_To do_
Take each line in the entries below that holds "will" and show it.

_Recorded information_
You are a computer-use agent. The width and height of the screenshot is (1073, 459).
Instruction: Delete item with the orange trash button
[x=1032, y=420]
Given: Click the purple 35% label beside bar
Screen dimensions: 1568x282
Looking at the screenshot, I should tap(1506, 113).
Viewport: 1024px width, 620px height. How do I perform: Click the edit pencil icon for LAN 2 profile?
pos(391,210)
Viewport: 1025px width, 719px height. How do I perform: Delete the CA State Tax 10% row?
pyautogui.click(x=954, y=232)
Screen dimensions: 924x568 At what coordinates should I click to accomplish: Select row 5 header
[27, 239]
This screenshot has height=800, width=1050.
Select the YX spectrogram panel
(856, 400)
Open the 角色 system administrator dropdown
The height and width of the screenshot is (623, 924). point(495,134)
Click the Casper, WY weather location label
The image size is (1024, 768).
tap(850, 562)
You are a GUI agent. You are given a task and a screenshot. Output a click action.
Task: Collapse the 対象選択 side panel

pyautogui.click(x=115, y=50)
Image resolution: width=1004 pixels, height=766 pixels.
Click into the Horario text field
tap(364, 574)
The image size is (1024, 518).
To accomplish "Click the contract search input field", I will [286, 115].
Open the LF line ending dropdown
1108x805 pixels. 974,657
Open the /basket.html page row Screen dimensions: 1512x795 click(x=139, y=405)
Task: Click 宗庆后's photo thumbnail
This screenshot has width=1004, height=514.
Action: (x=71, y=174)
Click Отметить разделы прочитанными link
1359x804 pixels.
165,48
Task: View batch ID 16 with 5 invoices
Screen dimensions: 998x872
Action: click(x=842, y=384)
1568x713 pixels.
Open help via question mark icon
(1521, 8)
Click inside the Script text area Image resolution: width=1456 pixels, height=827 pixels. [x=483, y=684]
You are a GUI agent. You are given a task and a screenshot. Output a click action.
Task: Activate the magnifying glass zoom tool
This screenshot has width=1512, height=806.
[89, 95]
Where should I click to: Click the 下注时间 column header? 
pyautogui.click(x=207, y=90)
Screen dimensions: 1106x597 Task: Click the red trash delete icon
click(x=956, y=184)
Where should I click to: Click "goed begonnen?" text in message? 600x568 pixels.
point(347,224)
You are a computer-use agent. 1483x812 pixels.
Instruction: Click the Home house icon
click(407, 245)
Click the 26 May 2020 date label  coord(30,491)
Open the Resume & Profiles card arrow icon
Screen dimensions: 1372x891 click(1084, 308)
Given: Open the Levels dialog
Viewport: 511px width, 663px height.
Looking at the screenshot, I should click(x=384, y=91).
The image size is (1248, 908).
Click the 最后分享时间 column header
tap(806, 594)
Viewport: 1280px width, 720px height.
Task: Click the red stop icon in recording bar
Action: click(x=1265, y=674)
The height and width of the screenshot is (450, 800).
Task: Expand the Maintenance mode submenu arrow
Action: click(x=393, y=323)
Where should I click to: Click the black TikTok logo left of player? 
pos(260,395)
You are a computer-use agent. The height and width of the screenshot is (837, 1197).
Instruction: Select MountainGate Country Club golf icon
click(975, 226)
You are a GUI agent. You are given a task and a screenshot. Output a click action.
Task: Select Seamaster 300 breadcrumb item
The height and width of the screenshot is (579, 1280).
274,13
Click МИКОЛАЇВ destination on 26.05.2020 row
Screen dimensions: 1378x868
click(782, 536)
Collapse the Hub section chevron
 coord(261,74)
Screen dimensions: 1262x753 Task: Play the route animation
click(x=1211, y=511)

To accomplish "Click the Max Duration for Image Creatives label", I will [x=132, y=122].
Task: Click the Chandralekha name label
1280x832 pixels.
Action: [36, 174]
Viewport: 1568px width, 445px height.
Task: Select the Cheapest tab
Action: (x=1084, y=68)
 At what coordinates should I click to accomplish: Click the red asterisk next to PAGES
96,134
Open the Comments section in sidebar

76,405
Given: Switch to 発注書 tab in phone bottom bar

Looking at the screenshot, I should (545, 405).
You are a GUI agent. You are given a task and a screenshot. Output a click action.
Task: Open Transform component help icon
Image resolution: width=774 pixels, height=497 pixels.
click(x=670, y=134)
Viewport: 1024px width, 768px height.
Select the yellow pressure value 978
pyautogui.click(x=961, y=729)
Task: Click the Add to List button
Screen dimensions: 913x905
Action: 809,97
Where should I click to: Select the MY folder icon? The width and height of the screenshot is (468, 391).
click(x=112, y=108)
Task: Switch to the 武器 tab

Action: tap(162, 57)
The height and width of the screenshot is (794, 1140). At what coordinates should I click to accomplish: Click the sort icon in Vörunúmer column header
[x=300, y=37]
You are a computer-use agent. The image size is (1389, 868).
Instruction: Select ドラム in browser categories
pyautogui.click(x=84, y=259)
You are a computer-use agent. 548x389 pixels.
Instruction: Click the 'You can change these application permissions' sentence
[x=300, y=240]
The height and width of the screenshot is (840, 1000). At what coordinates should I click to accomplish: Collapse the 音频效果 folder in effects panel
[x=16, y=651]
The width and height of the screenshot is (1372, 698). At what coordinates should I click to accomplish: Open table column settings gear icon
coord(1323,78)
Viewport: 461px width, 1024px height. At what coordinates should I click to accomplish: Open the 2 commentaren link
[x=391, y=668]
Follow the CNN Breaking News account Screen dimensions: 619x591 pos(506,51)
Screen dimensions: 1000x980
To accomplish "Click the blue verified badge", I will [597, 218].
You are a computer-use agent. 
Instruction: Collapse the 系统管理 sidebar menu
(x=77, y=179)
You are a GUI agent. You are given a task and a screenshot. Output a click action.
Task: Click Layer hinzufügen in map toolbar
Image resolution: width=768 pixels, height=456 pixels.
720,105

_Exercise result_
To accomplish "Click the contract search input field", I will [286, 115].
To accomplish "Click the Max Duration for Image Creatives label", I will [x=132, y=122].
To accomplish "Click the blue verified badge", I will [597, 218].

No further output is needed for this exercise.